▸ RECORDS TO USE

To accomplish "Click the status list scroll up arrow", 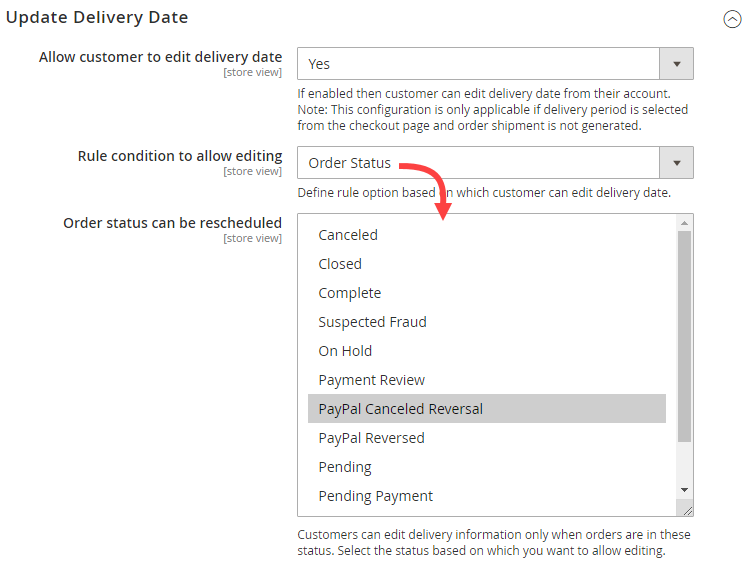I will tap(685, 223).
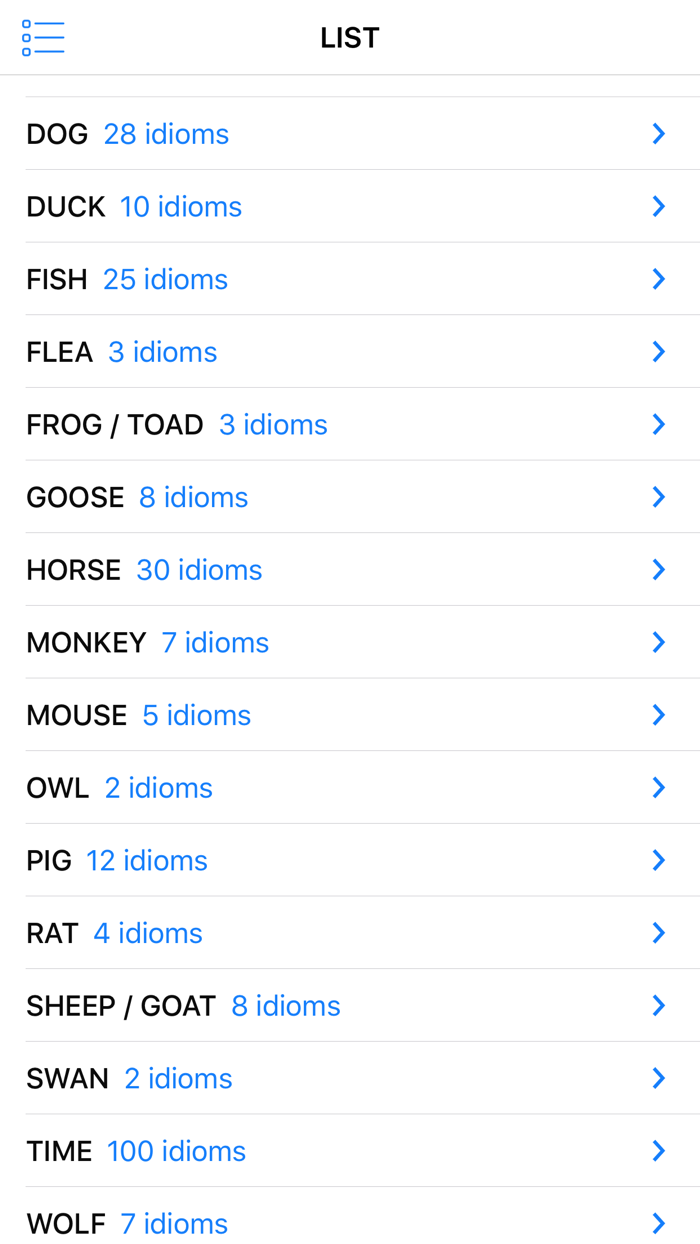Expand the FLEA idioms row chevron

[x=659, y=351]
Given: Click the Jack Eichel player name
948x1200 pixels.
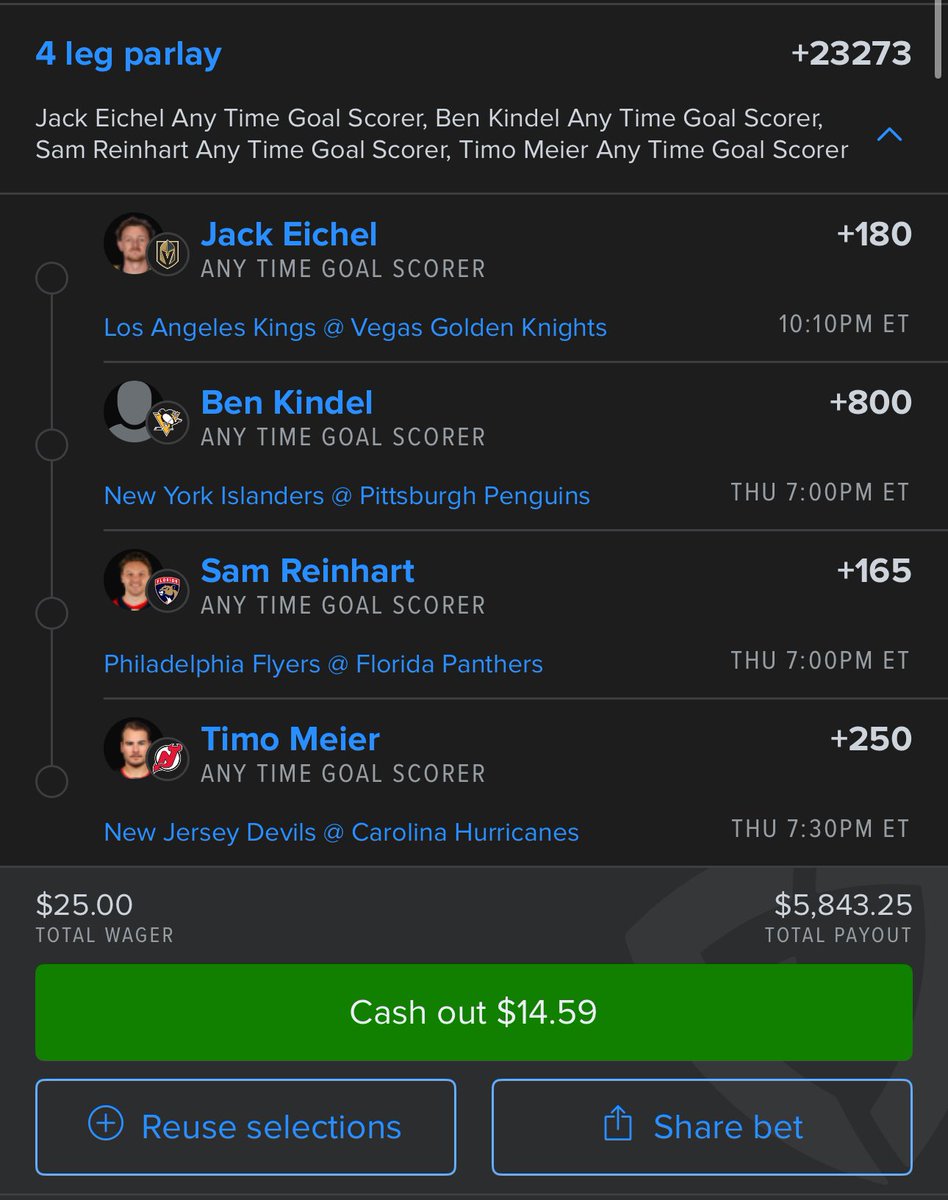Looking at the screenshot, I should pyautogui.click(x=289, y=235).
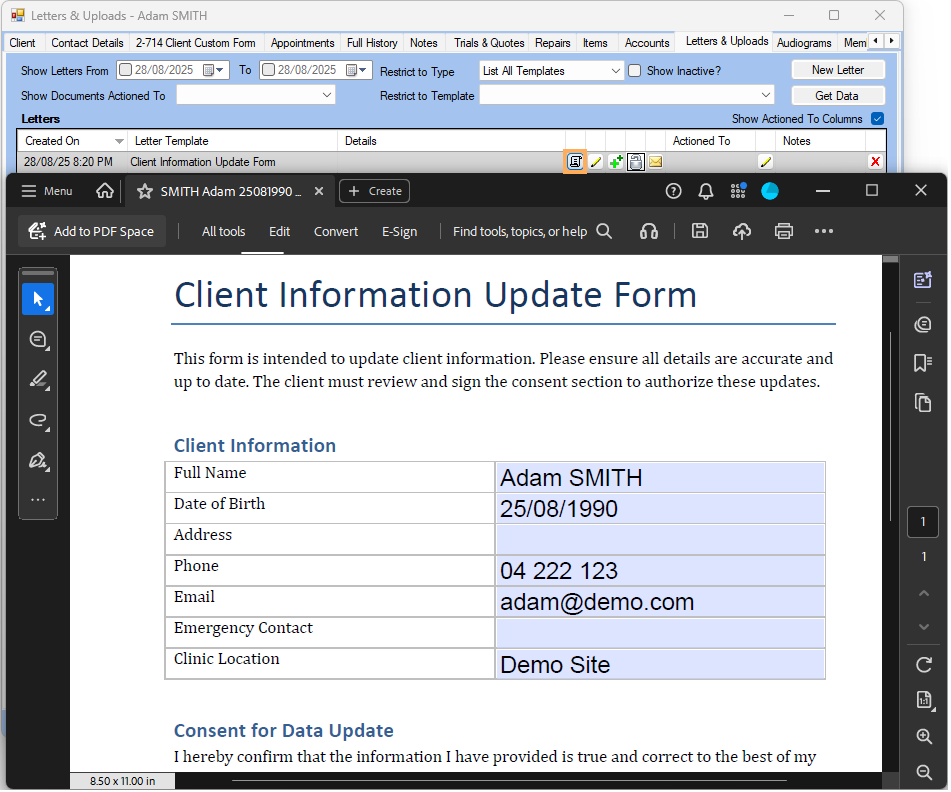951x792 pixels.
Task: Switch to the Audiograms tab
Action: point(803,43)
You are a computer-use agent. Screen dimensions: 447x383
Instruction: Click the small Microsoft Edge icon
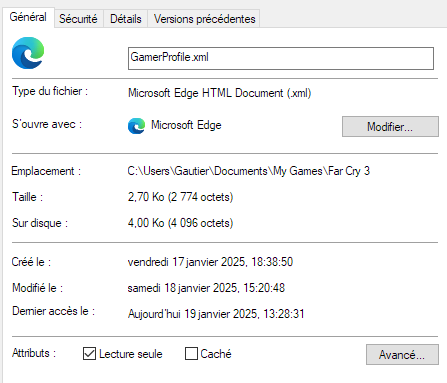(x=136, y=126)
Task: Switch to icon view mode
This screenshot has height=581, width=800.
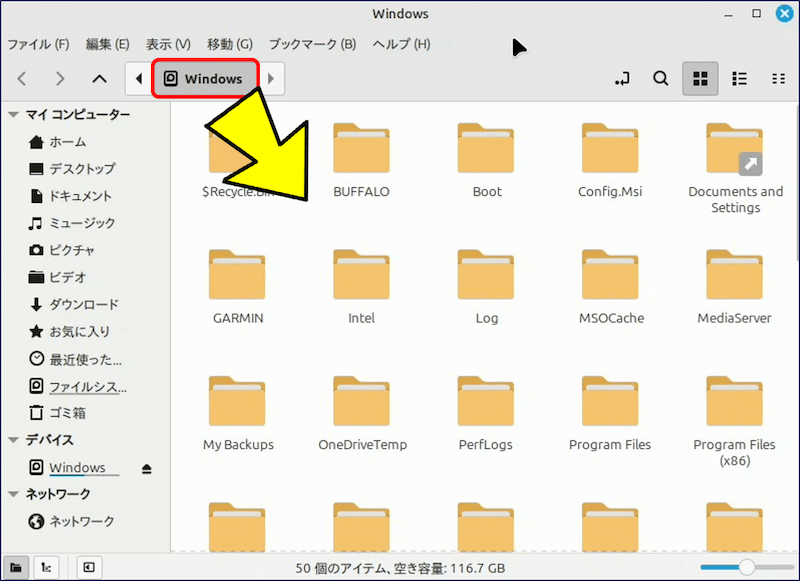Action: (700, 78)
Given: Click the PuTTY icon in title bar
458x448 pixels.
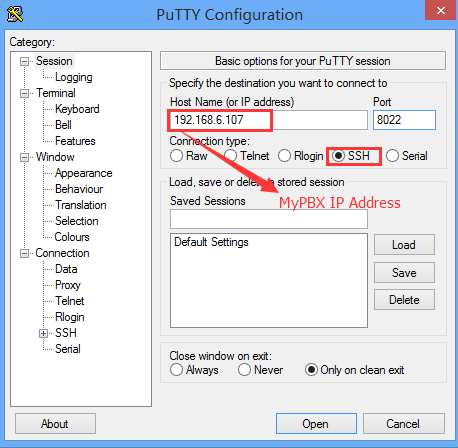Looking at the screenshot, I should pyautogui.click(x=15, y=14).

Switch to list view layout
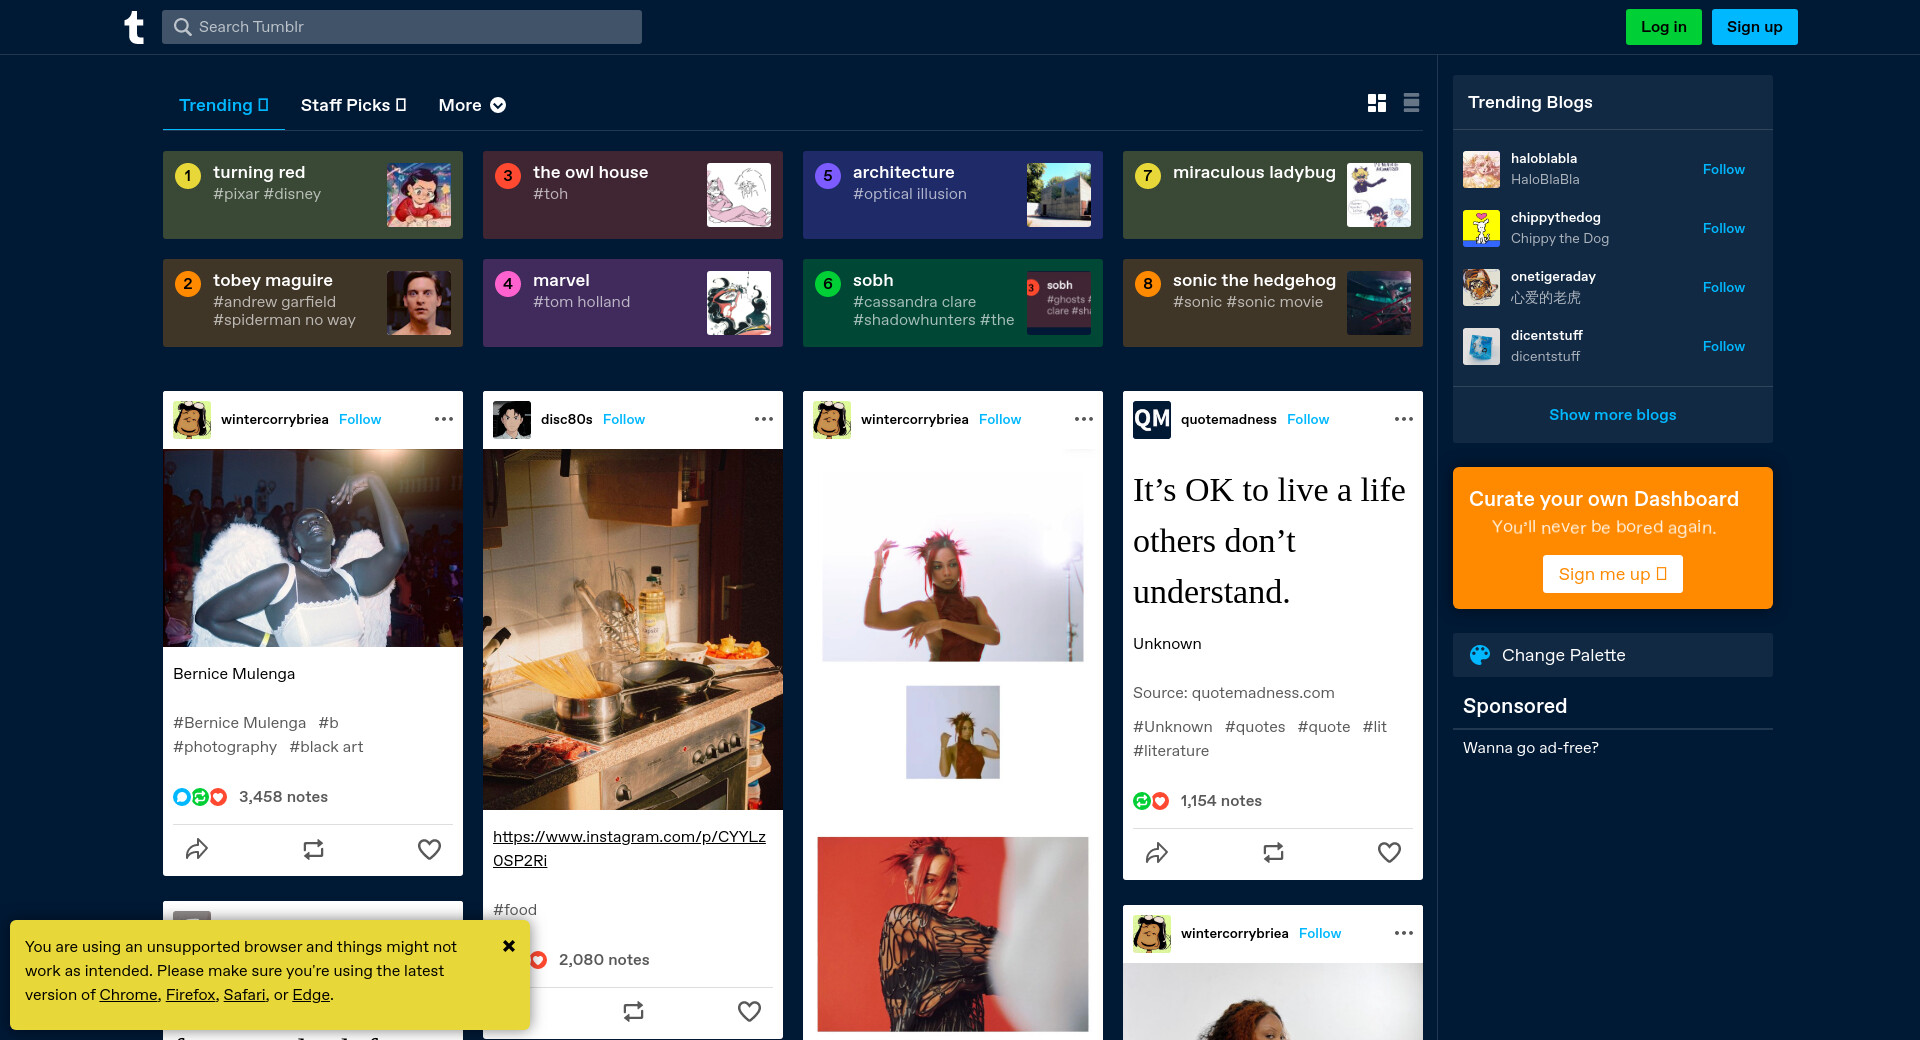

▸ AIM OF THE TASK
In the records above, find the line that contains "Instruction: Click the" and repeat exactly that line and all lines after it to the end. Do not include pictures.

▸ RESPONSE FOR THIS EXERCISE
Instruction: Click the small Microsoft Edge icon
(x=136, y=126)
Task: Switch to icon view mode
This screenshot has height=581, width=800.
Action: (700, 78)
Given: Click the PuTTY icon in title bar
458x448 pixels.
Looking at the screenshot, I should pyautogui.click(x=15, y=14).

Switch to list view layout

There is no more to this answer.